For a moment, he rode in the air, swung back and forth by the tentacle that held his leg, like a doll in the hands of a child. Then he was slammed against the stern of El Trinidad; he gripped the railing of the aft cabin, and held on with one painful arm. With the other he used the ax to hack at the tentacle, which finally released him.

He was free, for a moment, and very close to the creature, which churned in the waters below him. He was astounded by its size. It seemed to be eating his ship, holding fast to the stern with its many tentacles. The very air glowed with the greenish light the thing gave off.

Directly beneath him, he saw one huge eye, five feet across, larger than a table. The eye did not blink; it had no expression; the black pupil, surrounded by glowing green flesh, seemed to survey Hunter dispassionately. Further astern, the body of the creature was shaped like a spade with two flat flukes. But it was the tentacles that captured his attention.

Another snaked toward him; he saw suckers the size of dinner plates, rimmed with horns. They tore at his flesh, and he twisted to avoid them, still clinging precariously to the aft cabin railing.

Above him, the seamen were firing down on the animal. Enders shouted, “Hold your fire! It’s the Captain!”

And then, in a single swipe, one of the fat tentacles knocked Hunter free of the railing, and he fell into the water, right on top of the animal.
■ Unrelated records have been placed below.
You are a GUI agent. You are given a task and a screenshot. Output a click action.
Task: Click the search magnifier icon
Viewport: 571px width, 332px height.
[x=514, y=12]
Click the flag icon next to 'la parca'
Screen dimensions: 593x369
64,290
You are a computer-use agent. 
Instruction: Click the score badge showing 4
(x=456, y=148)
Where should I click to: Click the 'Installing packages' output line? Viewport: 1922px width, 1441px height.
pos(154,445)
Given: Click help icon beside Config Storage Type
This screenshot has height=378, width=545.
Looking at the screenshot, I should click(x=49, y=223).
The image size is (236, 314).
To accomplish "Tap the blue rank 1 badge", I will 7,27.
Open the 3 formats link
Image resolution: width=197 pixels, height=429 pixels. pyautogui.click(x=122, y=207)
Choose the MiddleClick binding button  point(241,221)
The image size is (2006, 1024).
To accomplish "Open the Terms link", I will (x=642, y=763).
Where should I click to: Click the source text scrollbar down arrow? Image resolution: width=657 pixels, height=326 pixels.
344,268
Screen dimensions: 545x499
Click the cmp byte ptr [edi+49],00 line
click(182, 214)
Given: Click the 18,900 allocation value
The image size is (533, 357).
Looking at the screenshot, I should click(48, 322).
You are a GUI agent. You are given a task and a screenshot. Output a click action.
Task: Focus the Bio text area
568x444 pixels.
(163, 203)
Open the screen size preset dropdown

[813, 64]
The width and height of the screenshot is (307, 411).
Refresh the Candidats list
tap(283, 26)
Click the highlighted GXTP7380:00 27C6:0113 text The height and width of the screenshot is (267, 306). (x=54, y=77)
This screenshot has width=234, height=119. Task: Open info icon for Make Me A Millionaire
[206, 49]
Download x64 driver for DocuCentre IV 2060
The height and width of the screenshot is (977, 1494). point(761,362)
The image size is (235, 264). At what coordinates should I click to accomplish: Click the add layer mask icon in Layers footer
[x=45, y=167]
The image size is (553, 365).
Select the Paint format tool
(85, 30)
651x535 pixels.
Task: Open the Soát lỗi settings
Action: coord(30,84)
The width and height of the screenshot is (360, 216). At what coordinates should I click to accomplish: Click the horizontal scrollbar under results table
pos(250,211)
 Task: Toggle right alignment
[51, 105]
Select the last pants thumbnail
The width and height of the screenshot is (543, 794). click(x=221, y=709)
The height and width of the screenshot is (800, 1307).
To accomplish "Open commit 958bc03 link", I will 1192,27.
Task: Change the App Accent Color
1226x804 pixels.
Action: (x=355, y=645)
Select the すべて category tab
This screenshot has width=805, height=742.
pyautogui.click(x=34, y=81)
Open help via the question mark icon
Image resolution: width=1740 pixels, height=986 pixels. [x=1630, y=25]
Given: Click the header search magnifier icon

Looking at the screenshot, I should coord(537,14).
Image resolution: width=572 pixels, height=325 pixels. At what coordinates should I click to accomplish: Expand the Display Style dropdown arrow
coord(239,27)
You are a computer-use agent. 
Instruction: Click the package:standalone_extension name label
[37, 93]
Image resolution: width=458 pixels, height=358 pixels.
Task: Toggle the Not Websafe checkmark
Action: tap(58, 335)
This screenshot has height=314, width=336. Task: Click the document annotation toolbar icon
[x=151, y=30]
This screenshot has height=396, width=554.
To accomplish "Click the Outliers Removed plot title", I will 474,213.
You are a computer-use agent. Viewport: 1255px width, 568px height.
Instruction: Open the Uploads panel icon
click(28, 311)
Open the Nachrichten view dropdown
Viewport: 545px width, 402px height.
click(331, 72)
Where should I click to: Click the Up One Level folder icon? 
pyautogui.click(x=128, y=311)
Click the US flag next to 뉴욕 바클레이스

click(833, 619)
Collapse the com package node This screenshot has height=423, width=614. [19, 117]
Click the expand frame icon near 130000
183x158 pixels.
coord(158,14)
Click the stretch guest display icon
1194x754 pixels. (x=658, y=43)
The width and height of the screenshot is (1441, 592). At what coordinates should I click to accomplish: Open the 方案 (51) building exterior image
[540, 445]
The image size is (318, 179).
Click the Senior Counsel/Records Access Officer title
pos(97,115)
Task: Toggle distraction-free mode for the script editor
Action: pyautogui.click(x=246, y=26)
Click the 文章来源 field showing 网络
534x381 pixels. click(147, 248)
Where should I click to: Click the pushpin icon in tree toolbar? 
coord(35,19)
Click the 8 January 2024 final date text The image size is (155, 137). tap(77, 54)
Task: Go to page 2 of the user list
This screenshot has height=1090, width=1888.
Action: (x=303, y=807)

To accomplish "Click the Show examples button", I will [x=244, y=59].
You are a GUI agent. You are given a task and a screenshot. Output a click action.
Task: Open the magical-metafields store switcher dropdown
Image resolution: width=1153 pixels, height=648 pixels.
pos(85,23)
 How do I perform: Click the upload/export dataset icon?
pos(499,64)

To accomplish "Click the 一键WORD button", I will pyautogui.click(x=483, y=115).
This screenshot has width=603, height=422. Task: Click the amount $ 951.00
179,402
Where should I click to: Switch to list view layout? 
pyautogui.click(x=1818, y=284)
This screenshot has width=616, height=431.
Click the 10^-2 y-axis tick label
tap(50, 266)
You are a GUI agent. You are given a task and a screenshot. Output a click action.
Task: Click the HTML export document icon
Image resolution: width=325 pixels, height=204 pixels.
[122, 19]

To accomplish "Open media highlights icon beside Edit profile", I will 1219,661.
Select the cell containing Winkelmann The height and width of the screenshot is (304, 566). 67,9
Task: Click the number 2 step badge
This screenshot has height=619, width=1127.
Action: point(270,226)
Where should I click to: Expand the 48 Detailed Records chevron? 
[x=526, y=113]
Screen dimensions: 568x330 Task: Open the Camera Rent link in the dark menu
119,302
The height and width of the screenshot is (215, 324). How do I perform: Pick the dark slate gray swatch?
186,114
For a moment, he churned and spun in the green glowing water, and then he gained his footing. He was actually standing on the creature! It was slippery and slimy, like standing on a sac of water. The skin of the animal - he felt it whenever he fell to his hands and knees - was gritty and cold. The flesh of the creature pulsed and shifted beneath him.

Hunter crawled forward, splashing in the water, until he came to the eye. Seen so close, the eye was huge, a vast hole in the glowing greenness.

Hunter did not hesitate; he swung his ax, burying it in the curved globe of the eye. The ax bounced off the dome; he swung again, and yet again. Finally the metal cut deep. A gush of clear water spurted upward like a geyser. The flesh around the eye seemed to contract.

And then suddenly the sea turned a milky white, and his footing was lost as the creature sank away, and he was drifting free in the ocean, shouting for help. A rope was thrown to him, and he grabbed it, just as the monster surfaced again. The impact flung him into the air, above the cloudy white water. He crashed back again, landing on the saclike skin of the monster.

Now Enders and the Moor leapt overboard, with lances in hand. They plunged their lances deep into the body of the creature. Columns of greenish blood shot into the air. There was an explosive rush of water - and the animal was gone. It slipped away, down into the depths of the ocean.

Hunter, Enders, and the Moor struggled in the churning water.

“Thanks,” Hunter gasped.

“Don’t thank me,” Enders said, nodding to the Moor. “The black bastard pushed me.”

Bassa, tongueless, grinned.

High above them, they saw El Trinidad begin to turn, and tack back to retrieve them.

“You know,” Enders said, as the three men treaded water, “when we return to Royal, no one will believe this.”

Then lines were thrown down to them, and they were hauled, dripping and coughing and exhausted, onto the deck.